In the beginning, all iPhones were small, pocket-friendly phones. Then, with the iPhone 6, things started to grow. If your only computer is a phone, it makes sense to have a larger screen, and the iPhone Pro Max is the seam-ripping, thumb-stretching pinnacle of this idea. Then, Apple launched the iPhone SE, a modern version of the old iPhone 5, and people loved it. It followed up some years later with the iPhone 12 mini, then the 13 mini, but that’s it. What went wrong?
“Older iPhone models are actually selling more than the mini. The demand for premium phones with bigger screens is on the rise,” Sarah McConomy, CEO of used phone reseller SellCell, told Lifewire via email.
Bigger Isn’t Always Better
Not everybody wants a big phone. Some of us would like a pocket computer that can stay in a pocket until we need a camera, to send a text, or to check the map. Some people prefer to use an iPad or a laptop for general computing. Or maybe you use the phone all day long, but just like a smaller device.
For us, the iPhone 12 mini was perfect. It had the exact same specs as the regular-sized iPhone (apart from the screen size), and the only downside was a shorter battery life due to its smaller battery. But it had the same cameras, same screen tech, same chips. It’s bigger than the iPhone 5, but not by much, and thanks to the slab-sided design of the iPhone 12 and newer, it still feels chunky and secure in the hand.

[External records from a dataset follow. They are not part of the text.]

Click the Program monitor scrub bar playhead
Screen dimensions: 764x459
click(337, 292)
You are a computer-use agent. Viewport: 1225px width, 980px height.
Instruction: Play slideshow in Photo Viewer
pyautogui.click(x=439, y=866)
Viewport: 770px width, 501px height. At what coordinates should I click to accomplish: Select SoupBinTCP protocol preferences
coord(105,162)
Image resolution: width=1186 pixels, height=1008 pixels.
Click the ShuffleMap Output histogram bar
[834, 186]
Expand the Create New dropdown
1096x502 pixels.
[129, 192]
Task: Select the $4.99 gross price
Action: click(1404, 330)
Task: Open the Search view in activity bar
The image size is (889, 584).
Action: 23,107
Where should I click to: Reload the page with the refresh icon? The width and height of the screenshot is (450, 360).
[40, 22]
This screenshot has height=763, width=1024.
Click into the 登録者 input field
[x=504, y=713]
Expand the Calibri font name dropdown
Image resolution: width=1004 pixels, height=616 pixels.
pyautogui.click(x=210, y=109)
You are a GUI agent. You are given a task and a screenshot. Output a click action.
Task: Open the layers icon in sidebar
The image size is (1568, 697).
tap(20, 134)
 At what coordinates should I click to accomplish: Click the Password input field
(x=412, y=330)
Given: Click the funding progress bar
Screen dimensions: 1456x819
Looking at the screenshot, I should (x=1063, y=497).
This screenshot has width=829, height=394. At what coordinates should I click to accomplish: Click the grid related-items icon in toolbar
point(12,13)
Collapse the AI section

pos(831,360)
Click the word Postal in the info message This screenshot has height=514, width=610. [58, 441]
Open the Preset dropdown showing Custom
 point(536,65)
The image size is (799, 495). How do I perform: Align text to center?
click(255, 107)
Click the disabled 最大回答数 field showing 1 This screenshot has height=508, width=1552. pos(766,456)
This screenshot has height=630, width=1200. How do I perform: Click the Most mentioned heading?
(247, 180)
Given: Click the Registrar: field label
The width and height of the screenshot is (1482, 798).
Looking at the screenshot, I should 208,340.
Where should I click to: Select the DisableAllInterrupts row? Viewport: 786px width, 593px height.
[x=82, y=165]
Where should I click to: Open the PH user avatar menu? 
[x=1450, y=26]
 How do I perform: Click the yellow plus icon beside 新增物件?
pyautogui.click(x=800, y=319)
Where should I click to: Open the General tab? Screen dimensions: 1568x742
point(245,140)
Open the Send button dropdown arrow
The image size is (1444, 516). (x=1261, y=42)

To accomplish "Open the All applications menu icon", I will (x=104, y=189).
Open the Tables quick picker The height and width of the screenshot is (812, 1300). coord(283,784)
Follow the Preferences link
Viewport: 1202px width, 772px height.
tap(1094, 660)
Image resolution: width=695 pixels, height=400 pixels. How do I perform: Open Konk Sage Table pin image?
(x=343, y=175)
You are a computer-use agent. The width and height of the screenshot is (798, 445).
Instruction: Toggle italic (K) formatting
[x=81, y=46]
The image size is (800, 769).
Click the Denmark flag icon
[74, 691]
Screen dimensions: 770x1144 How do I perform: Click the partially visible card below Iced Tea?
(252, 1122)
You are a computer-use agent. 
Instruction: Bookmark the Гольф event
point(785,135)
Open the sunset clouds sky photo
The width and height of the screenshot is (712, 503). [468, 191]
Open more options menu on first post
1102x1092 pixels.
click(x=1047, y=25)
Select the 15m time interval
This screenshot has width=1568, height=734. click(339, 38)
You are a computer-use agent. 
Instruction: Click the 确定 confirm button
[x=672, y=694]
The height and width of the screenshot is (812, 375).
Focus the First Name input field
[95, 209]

“The iPhone mini lineup has top-of-the-line specs while maintaining a small form factor and being $100 cheaper than its sibling,” tech writer Darryl Dsouza told Lifewire via email. “I think Apple might be ditching the mini lineup, only to resurrect it as the new iPhone SE.”
If you like the smaller iPhones, though, you should grab a 13 mini while you can, or risk it all and wait for the new iPhone lineup in September, when the older models may get reduced in price (but also, if Apple follows its own MO, only the base model will still be available). That’s because all the iPhone-related rumors point to the end of the mini.
Go Big or Go Home
The reason? We’ll probably never know for sure, but the smart guesses say Apple just didn’t sell enough. And a look around confirms this. On public transport, I see most regular-sized iPhones, some big ones, and almost no minis. I see so few people carrying them when I do, I feel I should pull mine out of my normal-sized, un-stretched jeans pocket, flash it, and smile, like a classic car owner. But I don’t, because that would be really creepy.
On the surface, it makes sense for Apple to drop lines that aren’t selling well. Then again, “selling badly” in the iPhone world could still mean tens of millions of units. And if it’s not actively losing money, then why not keep it around just to keep small-phone lovers happy? After all, Apple still makes the Mac Pro, and that sells so few units that Apple can afford to build it in the US.
The demand for premium phones with bigger screens is on the rise.
The supply-chain rumors, which this close to the annual fall release of new iPhones are almost always accurate, say that Apple is going big. To get a large iPhone Max, you’ve always had to buy the Pro model. This year, it looks like the regular iPhone will also be available in XL. Perhaps, with the world’s ongoing supply-chain difficulties, there’s only capacity for two models?
But it’s not all bad news. It’s possible, although unprecedented, that Apple might release big and small iPhones in alternate years. A big one next month and another small one in fall 2023.
“It could be that a new iPhone SE version merges into the iPhone mini later in the year, so the ditching of a smaller phone hasn’t completely happened yet! Mini lovers can probably hold back and wait to see what happens to a new iPhone SE in 2023,” says McConomy.
It might be wishful thinking from a small-phone devotee, but few of us buy new phones every year. And since the pace of the iPhone’s improvements has slowed, most of us would be happy with this arrangement.